TEXT SECTION -
==================================================
Anastasia María Benavente offended Pope Francis, the Rosary, and Catholicism. Justices said case should proceed. Meanwhile, the offending video remains online.
by Massimo Introvigne
The question of the limits of freedom of expression and its interaction with religious liberty is one Bitter Winter has long been interested in. One question is beyond what limits provocative anti-religious artistic expressions may be censored as hate crimes and gratuitous offenses against the believers. While religionists have promoted censorship of such works, they have also been at the receiving end of censorship interventions when artworks of the past have been removed from museums or not allowed on Facebook for not being “politically correct” or offending women through depictions of nudity.
All this shows how much these cases are complicated. The distinction adopted by certain authors and courts between “philosophical blasphemy,” which has a redeeming value as articulate anti-religious criticism, and “gratuitous blasphemy,” whose aim is only to offend the believers, may be clear in theory but is never easy to apply in practice.
One case decided on October 13, 2021 by the Supreme Court of Chile confirms that applying existing laws on religious liberty and hate crimes is difficult. The case concerned Anastasia María Benavente, a transsexual performer who violently attacked Pope Francis and the Catholic Church in a performance during the TV show “La Gansa” on Chilean network “La Red” on August 21, 2021.
==================================================
DATA PROVIDED -

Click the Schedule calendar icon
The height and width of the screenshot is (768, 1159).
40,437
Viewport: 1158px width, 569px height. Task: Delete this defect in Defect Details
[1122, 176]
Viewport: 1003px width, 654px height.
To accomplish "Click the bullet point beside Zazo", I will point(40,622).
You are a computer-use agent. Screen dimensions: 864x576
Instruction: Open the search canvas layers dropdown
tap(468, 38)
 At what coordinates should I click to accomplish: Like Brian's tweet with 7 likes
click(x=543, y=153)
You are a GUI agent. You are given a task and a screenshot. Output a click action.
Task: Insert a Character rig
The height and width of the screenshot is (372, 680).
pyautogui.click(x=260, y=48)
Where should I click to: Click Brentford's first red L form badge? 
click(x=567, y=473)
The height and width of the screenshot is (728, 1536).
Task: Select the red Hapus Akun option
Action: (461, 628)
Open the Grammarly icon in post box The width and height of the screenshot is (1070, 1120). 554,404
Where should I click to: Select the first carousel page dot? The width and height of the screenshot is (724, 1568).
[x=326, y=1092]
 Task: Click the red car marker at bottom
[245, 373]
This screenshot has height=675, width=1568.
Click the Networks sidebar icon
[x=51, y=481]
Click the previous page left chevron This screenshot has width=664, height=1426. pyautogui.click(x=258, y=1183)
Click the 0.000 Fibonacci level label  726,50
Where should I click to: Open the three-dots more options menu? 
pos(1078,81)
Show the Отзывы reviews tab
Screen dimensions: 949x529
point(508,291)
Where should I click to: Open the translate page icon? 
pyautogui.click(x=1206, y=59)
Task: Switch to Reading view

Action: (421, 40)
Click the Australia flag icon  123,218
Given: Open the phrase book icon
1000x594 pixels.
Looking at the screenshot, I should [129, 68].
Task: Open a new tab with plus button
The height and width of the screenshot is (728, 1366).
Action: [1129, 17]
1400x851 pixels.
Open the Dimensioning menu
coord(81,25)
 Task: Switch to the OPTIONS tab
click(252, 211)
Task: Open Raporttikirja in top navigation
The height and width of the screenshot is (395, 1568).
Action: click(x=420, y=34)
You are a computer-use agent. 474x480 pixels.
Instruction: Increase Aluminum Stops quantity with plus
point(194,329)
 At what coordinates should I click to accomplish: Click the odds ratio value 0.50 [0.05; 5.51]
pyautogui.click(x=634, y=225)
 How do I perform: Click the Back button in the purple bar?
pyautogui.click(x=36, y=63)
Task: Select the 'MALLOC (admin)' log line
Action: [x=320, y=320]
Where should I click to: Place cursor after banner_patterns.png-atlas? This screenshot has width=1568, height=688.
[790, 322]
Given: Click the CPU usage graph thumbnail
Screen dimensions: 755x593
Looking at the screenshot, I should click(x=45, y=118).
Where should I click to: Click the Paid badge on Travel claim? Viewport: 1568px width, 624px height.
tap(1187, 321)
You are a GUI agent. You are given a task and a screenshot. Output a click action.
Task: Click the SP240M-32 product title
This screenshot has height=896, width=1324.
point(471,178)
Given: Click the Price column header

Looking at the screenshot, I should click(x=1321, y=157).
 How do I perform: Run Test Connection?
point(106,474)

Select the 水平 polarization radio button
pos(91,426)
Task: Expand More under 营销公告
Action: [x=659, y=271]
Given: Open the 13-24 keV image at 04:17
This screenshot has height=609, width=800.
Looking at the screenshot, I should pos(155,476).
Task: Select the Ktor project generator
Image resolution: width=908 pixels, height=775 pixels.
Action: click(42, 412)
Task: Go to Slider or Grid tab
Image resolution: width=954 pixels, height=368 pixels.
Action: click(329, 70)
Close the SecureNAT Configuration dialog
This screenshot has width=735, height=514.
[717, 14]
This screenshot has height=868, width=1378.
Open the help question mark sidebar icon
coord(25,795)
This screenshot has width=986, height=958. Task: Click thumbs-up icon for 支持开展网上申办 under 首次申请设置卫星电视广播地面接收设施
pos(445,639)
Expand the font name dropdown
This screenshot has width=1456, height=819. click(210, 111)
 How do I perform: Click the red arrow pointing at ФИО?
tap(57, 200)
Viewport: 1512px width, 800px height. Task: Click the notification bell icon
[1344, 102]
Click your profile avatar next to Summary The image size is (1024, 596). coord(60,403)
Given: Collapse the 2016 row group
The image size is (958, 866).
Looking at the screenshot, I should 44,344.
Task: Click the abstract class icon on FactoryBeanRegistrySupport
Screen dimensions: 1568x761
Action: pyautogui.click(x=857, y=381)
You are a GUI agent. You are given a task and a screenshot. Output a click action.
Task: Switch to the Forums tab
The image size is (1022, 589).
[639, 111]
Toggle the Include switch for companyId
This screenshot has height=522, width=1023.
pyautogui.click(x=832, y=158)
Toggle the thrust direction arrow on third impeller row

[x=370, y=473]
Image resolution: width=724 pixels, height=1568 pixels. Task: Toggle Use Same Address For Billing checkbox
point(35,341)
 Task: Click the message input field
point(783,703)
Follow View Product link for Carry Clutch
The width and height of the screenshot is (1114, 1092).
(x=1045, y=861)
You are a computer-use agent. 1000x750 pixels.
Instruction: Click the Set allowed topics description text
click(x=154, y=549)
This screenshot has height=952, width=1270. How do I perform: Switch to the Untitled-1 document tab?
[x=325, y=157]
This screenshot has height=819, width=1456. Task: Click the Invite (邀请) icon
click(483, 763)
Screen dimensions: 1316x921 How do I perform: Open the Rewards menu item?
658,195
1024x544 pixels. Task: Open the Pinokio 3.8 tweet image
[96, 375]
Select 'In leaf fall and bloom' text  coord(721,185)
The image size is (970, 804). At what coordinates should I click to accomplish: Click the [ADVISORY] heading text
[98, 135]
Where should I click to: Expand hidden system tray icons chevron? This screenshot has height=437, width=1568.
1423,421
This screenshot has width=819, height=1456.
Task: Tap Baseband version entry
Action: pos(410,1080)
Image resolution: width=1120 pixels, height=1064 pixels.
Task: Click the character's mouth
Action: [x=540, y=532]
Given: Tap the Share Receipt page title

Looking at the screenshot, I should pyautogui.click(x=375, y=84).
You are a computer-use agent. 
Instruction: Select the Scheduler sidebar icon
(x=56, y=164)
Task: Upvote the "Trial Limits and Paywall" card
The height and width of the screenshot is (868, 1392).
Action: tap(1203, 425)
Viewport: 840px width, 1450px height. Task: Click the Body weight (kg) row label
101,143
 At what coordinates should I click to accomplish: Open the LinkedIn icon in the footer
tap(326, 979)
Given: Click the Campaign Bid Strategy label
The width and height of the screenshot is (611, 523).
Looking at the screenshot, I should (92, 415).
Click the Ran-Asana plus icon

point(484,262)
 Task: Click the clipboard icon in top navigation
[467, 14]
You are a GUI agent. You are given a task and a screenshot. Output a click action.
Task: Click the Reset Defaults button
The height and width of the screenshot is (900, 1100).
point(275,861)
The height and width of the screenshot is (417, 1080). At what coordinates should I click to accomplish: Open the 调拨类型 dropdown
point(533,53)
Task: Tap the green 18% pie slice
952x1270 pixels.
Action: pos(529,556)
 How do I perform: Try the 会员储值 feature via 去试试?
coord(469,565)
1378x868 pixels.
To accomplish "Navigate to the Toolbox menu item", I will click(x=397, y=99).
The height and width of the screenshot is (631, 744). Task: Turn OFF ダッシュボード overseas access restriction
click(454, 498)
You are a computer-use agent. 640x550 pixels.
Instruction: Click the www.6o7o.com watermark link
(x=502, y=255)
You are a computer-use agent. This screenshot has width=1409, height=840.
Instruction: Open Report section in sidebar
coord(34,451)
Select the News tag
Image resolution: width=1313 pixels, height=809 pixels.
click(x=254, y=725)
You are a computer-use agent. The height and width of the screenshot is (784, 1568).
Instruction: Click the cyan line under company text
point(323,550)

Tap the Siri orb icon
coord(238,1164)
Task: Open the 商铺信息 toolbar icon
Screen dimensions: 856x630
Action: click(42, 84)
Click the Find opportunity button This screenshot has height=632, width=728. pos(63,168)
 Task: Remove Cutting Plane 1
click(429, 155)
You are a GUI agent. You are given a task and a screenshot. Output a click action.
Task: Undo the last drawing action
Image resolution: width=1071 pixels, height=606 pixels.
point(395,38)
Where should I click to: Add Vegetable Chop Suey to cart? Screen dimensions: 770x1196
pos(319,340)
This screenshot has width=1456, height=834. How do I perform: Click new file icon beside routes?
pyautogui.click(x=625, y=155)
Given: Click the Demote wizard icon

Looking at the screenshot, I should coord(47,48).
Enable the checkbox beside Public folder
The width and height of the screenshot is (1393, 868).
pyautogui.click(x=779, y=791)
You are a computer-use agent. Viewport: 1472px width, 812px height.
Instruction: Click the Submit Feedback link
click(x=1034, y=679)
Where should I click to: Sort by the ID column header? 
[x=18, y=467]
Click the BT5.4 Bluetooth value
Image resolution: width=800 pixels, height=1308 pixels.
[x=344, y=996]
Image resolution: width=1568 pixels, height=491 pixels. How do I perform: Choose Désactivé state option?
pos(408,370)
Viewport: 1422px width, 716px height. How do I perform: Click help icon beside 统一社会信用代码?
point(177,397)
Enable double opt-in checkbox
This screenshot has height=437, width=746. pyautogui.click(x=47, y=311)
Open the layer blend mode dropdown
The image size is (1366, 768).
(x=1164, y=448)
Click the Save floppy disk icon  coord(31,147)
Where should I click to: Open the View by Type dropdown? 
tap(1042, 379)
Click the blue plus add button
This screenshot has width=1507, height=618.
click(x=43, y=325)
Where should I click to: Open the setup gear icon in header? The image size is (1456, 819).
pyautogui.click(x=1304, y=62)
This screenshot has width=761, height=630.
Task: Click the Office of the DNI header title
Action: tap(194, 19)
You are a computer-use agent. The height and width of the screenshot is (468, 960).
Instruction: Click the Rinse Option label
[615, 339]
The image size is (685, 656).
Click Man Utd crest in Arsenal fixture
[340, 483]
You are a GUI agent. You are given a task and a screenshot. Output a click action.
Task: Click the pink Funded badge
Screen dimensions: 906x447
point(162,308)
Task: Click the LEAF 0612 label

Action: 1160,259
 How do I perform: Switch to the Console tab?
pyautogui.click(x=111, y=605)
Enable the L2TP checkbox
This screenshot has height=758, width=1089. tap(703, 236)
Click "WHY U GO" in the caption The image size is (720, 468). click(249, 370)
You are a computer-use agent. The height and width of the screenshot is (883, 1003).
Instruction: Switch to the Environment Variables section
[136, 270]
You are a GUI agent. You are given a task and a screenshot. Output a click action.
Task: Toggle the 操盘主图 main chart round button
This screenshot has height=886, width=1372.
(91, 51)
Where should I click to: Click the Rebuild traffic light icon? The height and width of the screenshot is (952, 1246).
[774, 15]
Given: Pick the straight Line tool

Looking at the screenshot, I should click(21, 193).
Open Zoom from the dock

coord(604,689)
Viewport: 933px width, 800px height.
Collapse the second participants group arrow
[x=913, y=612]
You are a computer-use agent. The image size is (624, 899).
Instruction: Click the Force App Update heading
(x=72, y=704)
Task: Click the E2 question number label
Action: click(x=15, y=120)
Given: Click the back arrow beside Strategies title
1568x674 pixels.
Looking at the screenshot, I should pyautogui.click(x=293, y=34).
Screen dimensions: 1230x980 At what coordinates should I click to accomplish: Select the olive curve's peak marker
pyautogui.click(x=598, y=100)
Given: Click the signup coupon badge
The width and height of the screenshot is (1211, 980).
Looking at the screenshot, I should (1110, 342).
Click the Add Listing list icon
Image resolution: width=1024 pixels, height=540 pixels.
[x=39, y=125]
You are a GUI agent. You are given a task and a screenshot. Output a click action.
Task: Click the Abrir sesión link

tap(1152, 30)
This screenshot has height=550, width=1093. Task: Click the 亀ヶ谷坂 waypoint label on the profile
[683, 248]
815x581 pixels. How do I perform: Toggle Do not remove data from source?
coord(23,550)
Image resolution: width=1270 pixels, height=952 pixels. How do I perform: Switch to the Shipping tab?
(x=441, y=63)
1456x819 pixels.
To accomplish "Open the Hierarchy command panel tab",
==================================================
EXERCISE PROMPT - Update the article on the Chilean blasphemy case from "Anastasia María Benavente offended" up to and including "depictions of nudity.", replacing "Pope Francis" with "the Pope" wherever it occurs.

COMPLETE ANSWER -
Anastasia María Benavente offended the Pope, the Rosary, and Catholicism. Justices said case should proceed. Meanwhile, the offending video remains online.
by Massimo Introvigne
The question of the limits of freedom of expression and its interaction with religious liberty is one Bitter Winter has long been interested in. One question is beyond what limits provocative anti-religious artistic expressions may be censored as hate crimes and gratuitous offenses against the believers. While religionists have promoted censorship of such works, they have also been at the receiving end of censorship interventions when artworks of the past have been removed from museums or not allowed on Facebook for not being “politically correct” or offending women through depictions of nudity.